* **WHAT IS REQUIRED**:
Copying starts at the line containing "Task: Focus the newsletter email input field" and stops after the last line of the records; each line is repeated exactly, and pictures are skipped.

* **INPUT FOR THIS TASK**:
┌──
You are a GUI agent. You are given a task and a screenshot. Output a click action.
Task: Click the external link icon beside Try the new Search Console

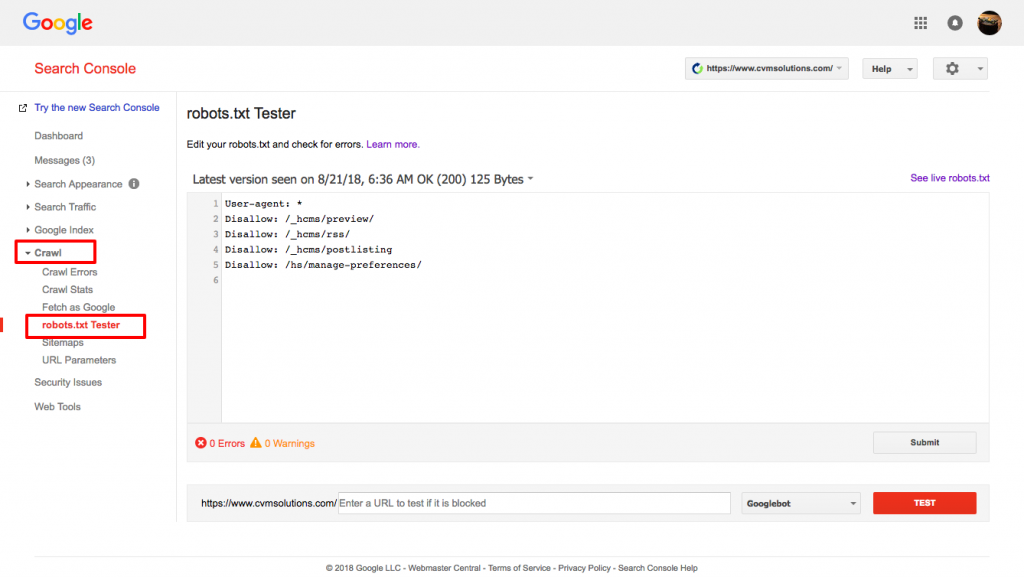tap(23, 108)
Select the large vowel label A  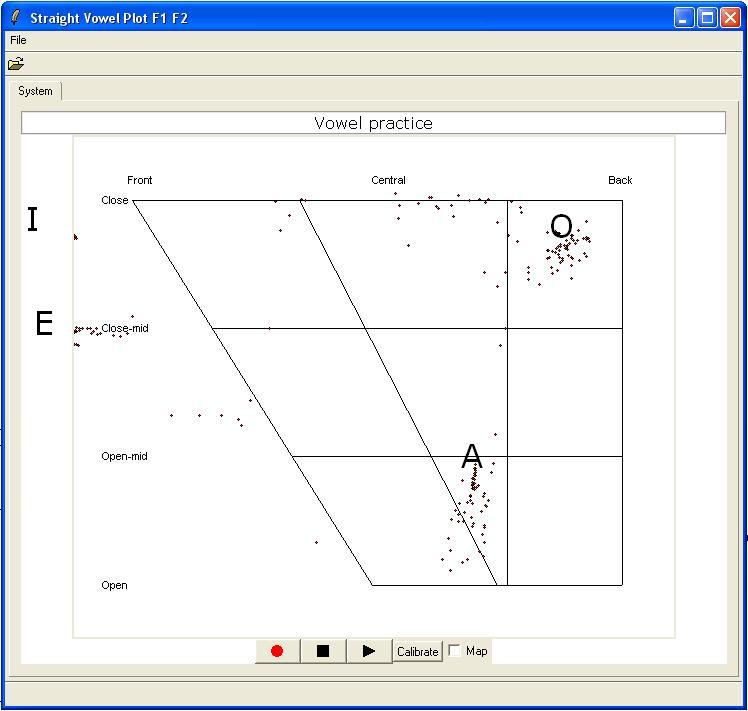click(x=471, y=458)
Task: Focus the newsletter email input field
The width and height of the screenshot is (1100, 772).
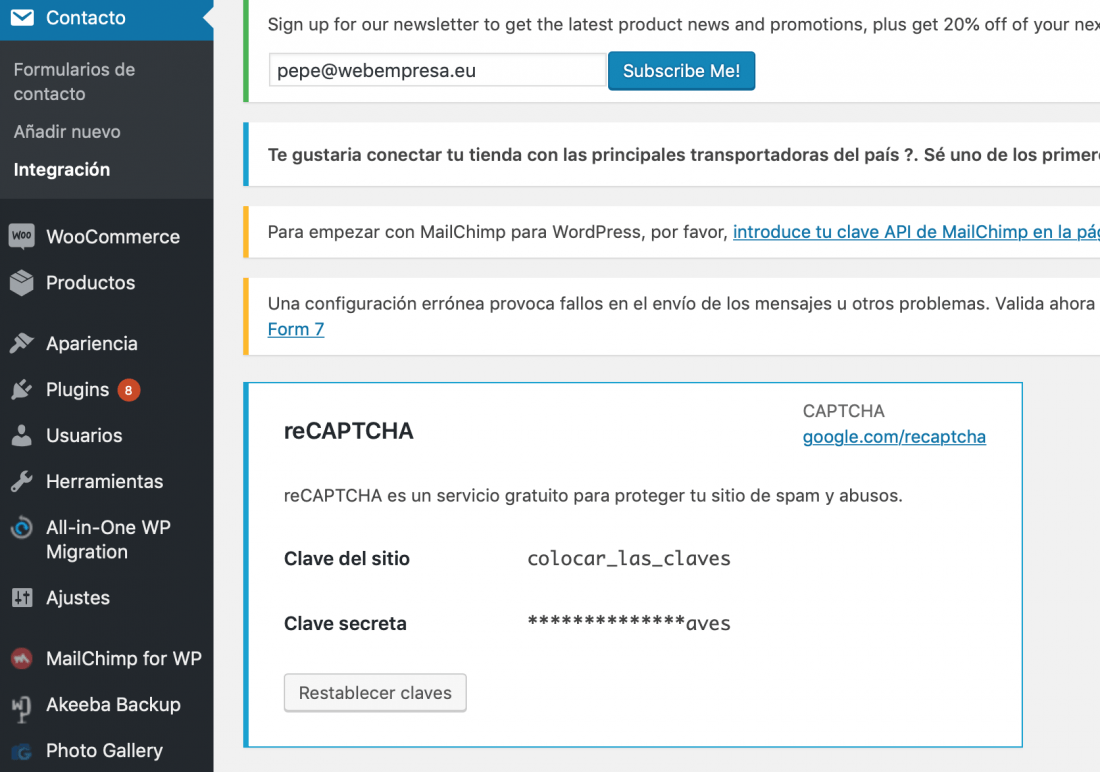Action: pyautogui.click(x=438, y=70)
└──
* **WRITTEN ANSWER**:
Task: Focus the newsletter email input field
The width and height of the screenshot is (1100, 772).
Action: pyautogui.click(x=438, y=70)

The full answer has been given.